Cinsiyet eşitsizliği; keskin hatlar ile ayrılmış ikili cinsiyet sistemine ve bu cinsiyetlere göre atanan toplumsal cinsiyet rollerine dayanan, bireylerin cinsiyetleri sebebi ile eşit olmayan tutum, davranış ve algılara maruz bırakılması olarak tanımlanabilir. Cinsiyet eşitsizliği sosyolojik bir kavram olmakla birlikte hayatın her yerine yayılmış ve her boyutu ile ciddiye alınması gereken bir olgudur. Toplumsal cinsiyet eşitsizliği, kişinin yaşam hakkına tehdit olabilecek kadar ciddi sonuçlara yol açabilir. Ayrıca sağlık, eğitim, iş yaşamına katılımda eşitsizlik, gelir dengesizliği ve toplumsal baskı oluşturarak baskın cinsiyet dışındaki grupları yok sayma gibi pek çok soruna neden olmaktadır. Sağlık açısından büyük riskler taşıyan kadın sünnetinin dünyada 125 Milyon kadına uygulanmış olması, okuma-yazma bilmeyen 900 milyon insanın ⅔’sinin kadın olması, tüm dünyada istihdamın %40’ını kadınların oluşturmalarına rağmen çalışan yoksulların %60’ının yine kadınlar olması, parlamenter sisteme sahip tüm ülkelerde kadın temsilcilerin yalnızca parlamentonun %17.4 ünü oluşturması, dünyada 70 ülkede eşcinsel ilişkinin yasak olması ve bazı ülkelerde ölüm ile cezalandırılması, eşcinsellere ‘onarım tedavisi’ adı altında kişileri intihar, sosyal tecrit ve depresyona sürükleyen uygulamaların olması toplumsal cinsiyet eşitsizliğinin etkilerini anlamlandırmak için yol gösterici örnekler olacaktır (Bal, 2014).

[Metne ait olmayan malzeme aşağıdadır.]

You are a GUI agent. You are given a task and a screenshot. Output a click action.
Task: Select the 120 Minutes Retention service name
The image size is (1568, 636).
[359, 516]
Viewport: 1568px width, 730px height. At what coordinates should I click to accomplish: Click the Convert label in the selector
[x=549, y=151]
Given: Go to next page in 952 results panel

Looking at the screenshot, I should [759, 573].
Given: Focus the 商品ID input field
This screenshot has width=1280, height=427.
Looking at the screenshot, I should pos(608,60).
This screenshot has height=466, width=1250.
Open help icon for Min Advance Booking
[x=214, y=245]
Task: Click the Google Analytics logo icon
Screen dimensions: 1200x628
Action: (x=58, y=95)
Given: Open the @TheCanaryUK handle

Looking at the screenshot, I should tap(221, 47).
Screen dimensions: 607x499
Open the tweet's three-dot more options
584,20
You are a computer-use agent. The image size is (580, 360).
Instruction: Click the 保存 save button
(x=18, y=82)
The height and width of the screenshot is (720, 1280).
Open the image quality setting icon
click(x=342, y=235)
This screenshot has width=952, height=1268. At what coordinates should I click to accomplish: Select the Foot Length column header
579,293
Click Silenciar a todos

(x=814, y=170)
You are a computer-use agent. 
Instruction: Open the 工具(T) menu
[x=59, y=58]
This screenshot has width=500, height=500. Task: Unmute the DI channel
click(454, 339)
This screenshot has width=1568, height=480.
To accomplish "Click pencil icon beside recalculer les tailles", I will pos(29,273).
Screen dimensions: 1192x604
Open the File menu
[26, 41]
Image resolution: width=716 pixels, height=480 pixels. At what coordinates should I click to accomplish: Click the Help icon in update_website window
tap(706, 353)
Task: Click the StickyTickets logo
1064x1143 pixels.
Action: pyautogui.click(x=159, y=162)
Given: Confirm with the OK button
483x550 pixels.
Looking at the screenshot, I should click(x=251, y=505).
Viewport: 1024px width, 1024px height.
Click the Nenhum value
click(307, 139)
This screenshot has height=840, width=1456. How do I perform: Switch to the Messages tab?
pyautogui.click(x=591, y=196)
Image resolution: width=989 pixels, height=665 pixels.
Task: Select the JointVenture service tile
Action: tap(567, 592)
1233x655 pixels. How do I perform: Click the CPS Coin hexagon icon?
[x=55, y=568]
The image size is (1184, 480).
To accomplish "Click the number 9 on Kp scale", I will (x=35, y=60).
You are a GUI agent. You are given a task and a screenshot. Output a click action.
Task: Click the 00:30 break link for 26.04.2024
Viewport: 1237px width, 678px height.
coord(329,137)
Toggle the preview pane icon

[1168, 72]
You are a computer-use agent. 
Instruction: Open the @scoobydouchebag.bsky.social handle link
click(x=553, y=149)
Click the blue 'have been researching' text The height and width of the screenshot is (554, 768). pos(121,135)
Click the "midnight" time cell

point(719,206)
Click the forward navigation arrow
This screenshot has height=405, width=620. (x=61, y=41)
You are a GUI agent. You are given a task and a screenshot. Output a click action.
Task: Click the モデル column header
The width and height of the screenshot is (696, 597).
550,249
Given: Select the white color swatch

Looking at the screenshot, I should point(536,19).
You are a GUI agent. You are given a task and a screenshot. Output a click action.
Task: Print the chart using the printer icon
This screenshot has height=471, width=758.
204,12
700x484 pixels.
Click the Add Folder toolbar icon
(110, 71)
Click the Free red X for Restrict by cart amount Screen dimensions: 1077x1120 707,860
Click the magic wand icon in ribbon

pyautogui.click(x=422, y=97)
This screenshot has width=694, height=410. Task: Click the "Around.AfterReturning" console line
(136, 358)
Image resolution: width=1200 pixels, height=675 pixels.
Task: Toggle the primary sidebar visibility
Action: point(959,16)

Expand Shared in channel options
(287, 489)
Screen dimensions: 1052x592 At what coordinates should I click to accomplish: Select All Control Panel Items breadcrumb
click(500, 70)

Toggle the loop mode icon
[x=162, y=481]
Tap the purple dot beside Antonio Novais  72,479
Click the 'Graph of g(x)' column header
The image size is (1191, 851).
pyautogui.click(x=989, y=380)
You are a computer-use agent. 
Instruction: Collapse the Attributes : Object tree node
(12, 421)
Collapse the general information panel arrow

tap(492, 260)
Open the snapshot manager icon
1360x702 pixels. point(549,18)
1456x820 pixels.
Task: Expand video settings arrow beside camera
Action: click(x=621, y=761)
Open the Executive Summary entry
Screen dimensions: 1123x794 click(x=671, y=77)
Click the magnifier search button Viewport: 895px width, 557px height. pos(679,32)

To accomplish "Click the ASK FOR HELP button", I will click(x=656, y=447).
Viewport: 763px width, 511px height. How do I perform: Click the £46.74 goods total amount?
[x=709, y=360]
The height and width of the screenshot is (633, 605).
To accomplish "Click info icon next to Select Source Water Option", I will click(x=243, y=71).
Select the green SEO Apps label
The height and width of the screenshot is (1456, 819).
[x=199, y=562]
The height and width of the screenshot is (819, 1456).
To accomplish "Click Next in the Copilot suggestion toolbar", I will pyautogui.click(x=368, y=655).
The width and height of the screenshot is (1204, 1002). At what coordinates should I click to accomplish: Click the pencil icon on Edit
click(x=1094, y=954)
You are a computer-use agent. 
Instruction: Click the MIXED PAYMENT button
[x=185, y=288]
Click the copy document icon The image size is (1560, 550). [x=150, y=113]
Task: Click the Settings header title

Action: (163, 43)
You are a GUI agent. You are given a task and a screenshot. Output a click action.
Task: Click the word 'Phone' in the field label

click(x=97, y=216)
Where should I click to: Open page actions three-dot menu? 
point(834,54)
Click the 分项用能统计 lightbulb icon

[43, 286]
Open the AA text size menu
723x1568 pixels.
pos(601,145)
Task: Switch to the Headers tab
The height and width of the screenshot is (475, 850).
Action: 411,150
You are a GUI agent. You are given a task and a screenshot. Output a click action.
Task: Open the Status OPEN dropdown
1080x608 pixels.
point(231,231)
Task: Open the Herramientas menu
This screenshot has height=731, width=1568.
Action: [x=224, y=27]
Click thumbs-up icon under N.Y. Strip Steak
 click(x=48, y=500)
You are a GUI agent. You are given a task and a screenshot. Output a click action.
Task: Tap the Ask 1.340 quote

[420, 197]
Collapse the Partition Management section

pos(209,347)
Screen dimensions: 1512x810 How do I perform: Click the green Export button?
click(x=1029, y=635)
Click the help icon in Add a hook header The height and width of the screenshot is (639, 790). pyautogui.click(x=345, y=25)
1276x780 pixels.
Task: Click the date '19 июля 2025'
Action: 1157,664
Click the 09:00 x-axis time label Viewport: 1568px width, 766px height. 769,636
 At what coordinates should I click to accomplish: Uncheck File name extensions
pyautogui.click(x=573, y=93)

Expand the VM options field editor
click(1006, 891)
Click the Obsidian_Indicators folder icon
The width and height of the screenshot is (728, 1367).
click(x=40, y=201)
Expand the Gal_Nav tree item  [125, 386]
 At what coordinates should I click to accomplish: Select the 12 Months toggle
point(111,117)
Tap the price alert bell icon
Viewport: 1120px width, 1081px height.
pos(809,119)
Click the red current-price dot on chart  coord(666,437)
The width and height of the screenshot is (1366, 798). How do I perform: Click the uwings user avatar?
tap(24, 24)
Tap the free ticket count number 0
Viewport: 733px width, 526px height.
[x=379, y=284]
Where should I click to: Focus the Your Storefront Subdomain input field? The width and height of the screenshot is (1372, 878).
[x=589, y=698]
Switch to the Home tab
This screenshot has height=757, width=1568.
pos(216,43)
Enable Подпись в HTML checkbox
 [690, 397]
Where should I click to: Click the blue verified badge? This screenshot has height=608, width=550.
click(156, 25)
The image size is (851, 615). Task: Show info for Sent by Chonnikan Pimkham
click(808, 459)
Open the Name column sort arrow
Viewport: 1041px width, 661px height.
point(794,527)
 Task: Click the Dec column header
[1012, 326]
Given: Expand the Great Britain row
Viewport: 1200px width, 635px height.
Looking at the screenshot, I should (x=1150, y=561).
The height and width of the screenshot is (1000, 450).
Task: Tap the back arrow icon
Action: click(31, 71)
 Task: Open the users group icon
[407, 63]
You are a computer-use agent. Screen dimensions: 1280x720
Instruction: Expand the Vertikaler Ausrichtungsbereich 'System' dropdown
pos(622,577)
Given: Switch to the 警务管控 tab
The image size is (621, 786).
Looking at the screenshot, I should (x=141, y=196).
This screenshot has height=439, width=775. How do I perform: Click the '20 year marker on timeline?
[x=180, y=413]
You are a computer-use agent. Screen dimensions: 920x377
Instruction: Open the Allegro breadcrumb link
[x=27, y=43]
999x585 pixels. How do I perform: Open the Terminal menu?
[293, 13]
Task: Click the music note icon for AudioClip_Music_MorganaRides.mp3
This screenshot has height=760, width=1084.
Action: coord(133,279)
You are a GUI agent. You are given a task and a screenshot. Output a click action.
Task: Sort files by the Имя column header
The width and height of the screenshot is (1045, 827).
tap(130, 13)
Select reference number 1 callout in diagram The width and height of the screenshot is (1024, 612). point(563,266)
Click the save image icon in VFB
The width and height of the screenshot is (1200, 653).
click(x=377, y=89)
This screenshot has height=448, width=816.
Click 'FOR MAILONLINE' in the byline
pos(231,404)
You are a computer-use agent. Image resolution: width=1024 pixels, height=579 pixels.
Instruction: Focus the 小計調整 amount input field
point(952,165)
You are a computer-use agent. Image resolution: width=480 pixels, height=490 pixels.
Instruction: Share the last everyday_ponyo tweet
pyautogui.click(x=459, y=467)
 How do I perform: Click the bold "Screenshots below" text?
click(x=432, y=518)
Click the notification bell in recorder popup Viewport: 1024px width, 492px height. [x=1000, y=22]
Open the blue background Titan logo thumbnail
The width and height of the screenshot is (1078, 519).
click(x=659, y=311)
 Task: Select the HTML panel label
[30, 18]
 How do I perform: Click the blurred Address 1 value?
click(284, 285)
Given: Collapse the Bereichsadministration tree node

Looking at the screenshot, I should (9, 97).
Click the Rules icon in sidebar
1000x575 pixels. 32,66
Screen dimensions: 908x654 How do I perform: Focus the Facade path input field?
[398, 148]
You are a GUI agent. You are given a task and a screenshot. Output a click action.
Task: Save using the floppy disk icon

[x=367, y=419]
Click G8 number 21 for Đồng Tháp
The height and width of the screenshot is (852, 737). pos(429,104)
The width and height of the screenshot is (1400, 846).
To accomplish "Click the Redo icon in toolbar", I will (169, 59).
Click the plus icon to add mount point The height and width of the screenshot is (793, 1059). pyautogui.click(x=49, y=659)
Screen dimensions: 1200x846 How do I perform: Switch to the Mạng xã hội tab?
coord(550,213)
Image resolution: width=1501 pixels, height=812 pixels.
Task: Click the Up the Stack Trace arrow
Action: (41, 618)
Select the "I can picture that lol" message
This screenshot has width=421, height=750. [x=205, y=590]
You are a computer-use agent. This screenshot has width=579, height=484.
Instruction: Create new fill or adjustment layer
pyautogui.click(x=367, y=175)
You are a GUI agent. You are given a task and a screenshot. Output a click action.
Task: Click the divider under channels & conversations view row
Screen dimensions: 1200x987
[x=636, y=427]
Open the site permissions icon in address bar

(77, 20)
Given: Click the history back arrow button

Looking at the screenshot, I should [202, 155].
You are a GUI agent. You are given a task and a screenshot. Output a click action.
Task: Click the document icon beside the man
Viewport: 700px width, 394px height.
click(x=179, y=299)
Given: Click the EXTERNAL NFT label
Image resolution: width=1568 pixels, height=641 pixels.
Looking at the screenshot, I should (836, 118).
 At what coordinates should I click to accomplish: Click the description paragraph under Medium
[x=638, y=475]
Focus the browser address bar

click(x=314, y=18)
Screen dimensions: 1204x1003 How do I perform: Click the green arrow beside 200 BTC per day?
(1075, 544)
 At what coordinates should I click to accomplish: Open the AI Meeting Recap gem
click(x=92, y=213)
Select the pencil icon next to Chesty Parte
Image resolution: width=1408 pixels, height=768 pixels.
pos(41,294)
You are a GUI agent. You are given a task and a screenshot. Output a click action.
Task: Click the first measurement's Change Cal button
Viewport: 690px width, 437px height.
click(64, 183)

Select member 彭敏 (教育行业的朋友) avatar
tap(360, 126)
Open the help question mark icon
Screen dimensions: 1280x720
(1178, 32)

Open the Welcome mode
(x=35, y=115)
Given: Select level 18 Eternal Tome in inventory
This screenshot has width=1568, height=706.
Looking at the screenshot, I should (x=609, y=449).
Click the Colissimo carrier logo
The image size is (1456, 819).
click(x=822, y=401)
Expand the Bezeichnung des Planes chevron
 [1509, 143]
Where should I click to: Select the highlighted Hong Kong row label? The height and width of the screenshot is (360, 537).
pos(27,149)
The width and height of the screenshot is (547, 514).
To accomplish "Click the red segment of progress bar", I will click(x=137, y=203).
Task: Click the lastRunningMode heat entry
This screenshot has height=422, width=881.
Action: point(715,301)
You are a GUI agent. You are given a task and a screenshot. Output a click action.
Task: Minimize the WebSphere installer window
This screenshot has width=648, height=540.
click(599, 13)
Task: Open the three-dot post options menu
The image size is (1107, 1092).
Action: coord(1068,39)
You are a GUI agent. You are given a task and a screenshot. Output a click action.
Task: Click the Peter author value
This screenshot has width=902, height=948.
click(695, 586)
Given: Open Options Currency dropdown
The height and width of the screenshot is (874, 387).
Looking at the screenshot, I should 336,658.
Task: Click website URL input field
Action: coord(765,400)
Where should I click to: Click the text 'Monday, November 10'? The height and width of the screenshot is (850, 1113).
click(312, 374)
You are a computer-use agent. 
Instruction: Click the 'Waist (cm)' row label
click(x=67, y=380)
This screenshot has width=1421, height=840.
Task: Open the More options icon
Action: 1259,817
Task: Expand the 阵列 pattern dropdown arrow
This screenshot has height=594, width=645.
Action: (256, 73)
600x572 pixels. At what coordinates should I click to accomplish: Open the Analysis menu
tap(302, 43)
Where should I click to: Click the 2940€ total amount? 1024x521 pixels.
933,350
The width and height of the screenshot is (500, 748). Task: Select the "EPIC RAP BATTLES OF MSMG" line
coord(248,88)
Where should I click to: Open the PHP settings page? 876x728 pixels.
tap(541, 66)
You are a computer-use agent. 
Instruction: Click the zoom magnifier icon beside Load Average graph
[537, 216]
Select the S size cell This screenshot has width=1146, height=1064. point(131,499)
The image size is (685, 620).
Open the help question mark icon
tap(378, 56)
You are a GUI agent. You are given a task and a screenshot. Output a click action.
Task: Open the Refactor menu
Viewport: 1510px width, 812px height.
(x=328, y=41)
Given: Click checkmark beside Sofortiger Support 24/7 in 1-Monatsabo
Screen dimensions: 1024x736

Bu bağlamda düşünecek olursak çocuklar daha doğmadan onlara biçilen kalıplar temelinde yaşanan eşitsizlikler, çocukluktan öğrenilerek zamanla kabullenişi beraberinde getiriyor ve ölüme kadar varlığını sürdürüyor. Çoğu insanın farkında olmadığı ya da masum bulduğu pembe ve mavi ayrımını düşünelim. Mavi doğadaki en heybetli, en özgürlük dolu, hayatı dolduran gökyüzünün, denizlerin ve okyanusların rengi iken pembe daha az ömürlü kırların bir köşesinde yetişen ve sadece denk gelinirse görülen narin çiçeklerin rengidir (Atay, 2012). Toplumsal cinsiyet rollerini ve rollere dayalı eşitsizliği, dünyaya gelecek olan bireylerin yaşam çerçevesinin daha doğmadan çizilmesi gibi düşünürsek aslında kişilerin doğumdan önce kısıtlanan özgürlükleri, hayat boyu fırsatları değerlendirmelerinin önüne geçecektir.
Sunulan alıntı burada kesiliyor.